I live in the Midwest. Winters suck. Sometimes the blizzards can make things downright impossible for a couple of days. Do you really want to be stuck eating boxed mac and cheese because you can’t make it to the store? Or you can crack open that mason jar of organic blackberry jam you made a couple months back, slather that on some homemade bread and own that blizzard like a boss. I have come to learn that being prepared is having the right amount of the right stuff on hand and knowing how to use said stuff in a variety of ways (pantyhose, beyond the obvious, makes great storage for onions, helps to stake plants in the garden, and serves as a decent rope substitute in a few situations. Don’t ask how I know about that last one.)
So with this strong desire to eat healthier foods and maintain a proper disaster prep level, my gardening interests really went into high gear. I had grown tomatoes before, but let’s try to grow six different heirloom varieties. My family likes green beans. So let’s do those as well. And while I am at it, let’s add three varieties of peppers, two varieties of potatoes, corn, onion, gourmet lettuce, six herb varieties, raspberries, blueberries, pineberries and heirloom watermelon. All organically grown in my backyard, both in the ground and in containers. Hell yes.

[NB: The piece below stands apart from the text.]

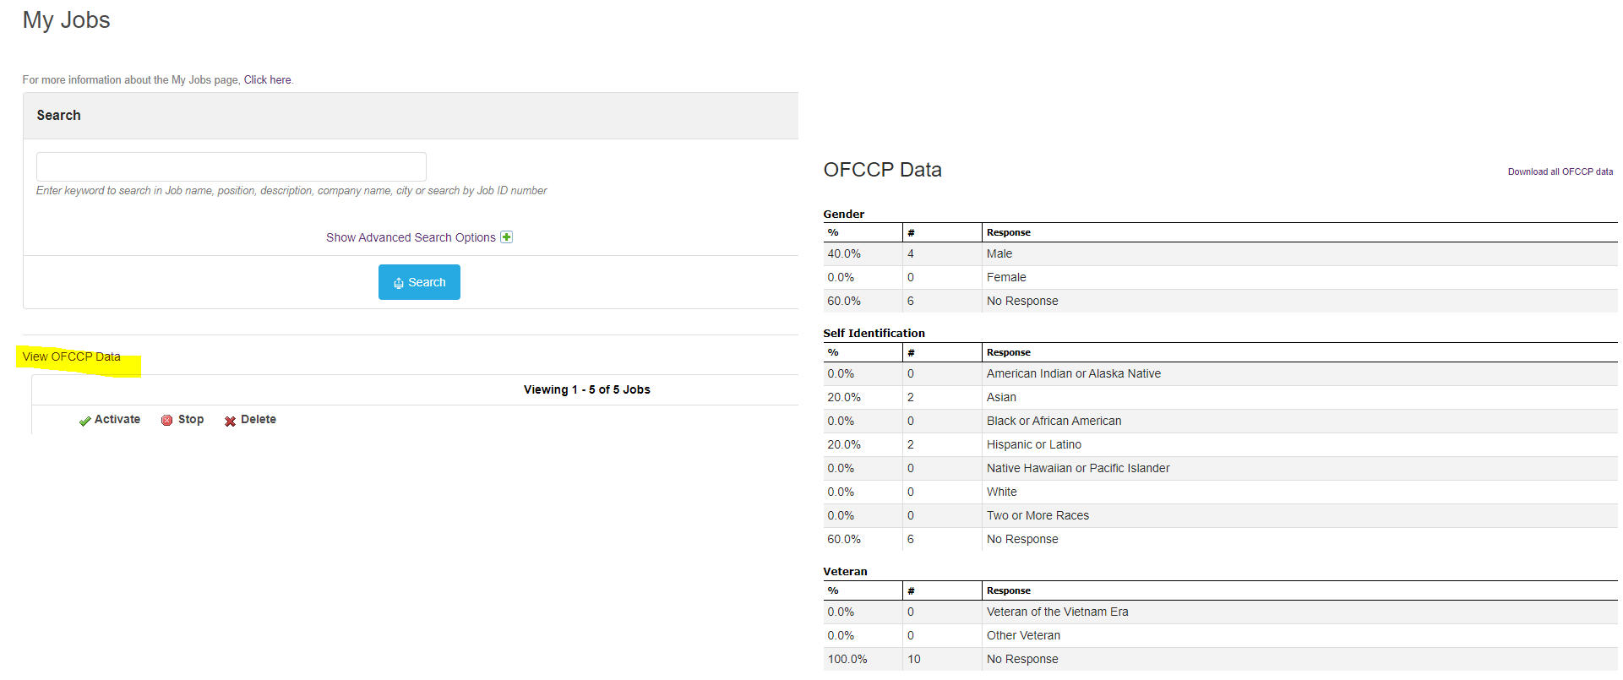Click Self Identification # column header
This screenshot has width=1623, height=680.
[x=911, y=352]
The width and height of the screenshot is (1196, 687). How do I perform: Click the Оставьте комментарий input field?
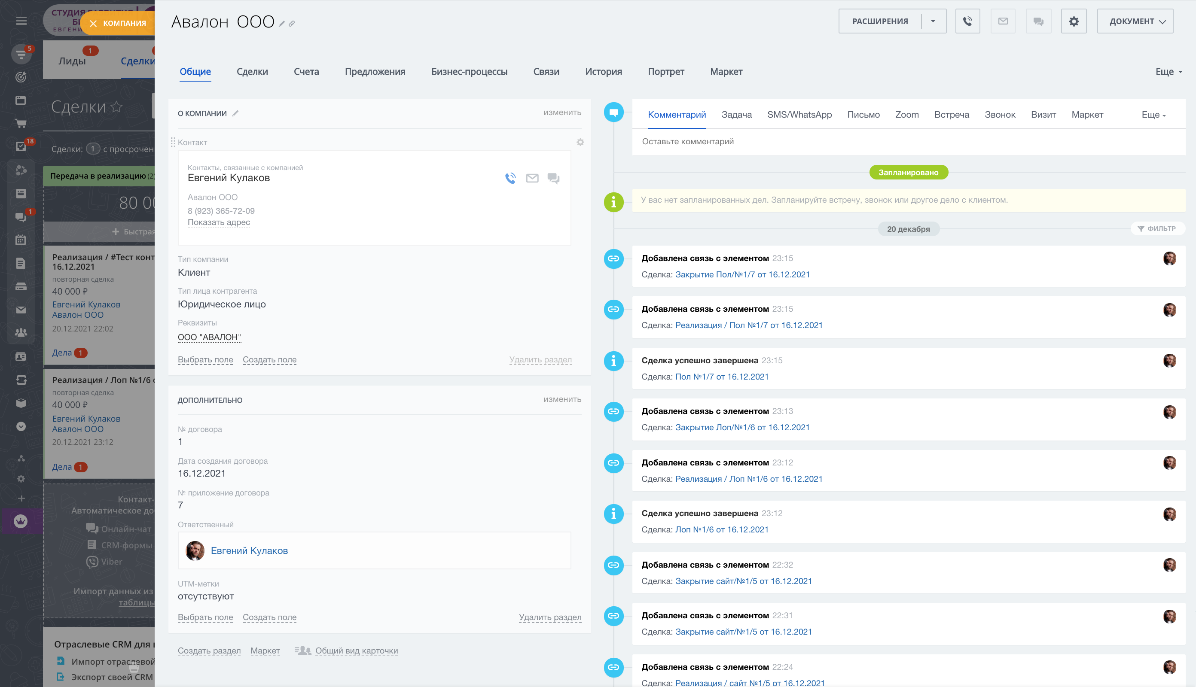click(687, 142)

My newfound fervor drove my family nuts. Whatever.
Whenever they complained of the “jungle” on the patio from my potted plants, I told them that they would appreciate my efforts in due time. And appreciate they did. They ate fresh green beans all season long (and months afterwards from the freezer). They rejoiced in watching the dark green heirloom watermelons grow. They were amazed to see me turnover a laundry hamper to release potatoes (more on that later). And yes, they were relieved when fall finally came and the garden was “put away” as my husband put it.
But the damage was done. I was hooked.
Now, there are some things I will change for this year. There are things I won’t grow again (corn). There are new things I am going to try. I am also expanding the growing season into early spring and early fall with veggies like broccoli. And the family is already sighing. But they will appreciate it again, too.
I am the definition of a dipshit when it comes to gardening. Trial and error is my motto. It is my hope to share what works well for me with all of you, because if I could make it work, then you will probably be a huge success. If nothing else, I will cherish the thought of your hands tentatively planting seeds in a pot of dirt on your balcony or garden, taking the first step to maintaining health and a connection to the earth around us by growing at least a small part of your own food.
It is worth it and you will love it. Promise.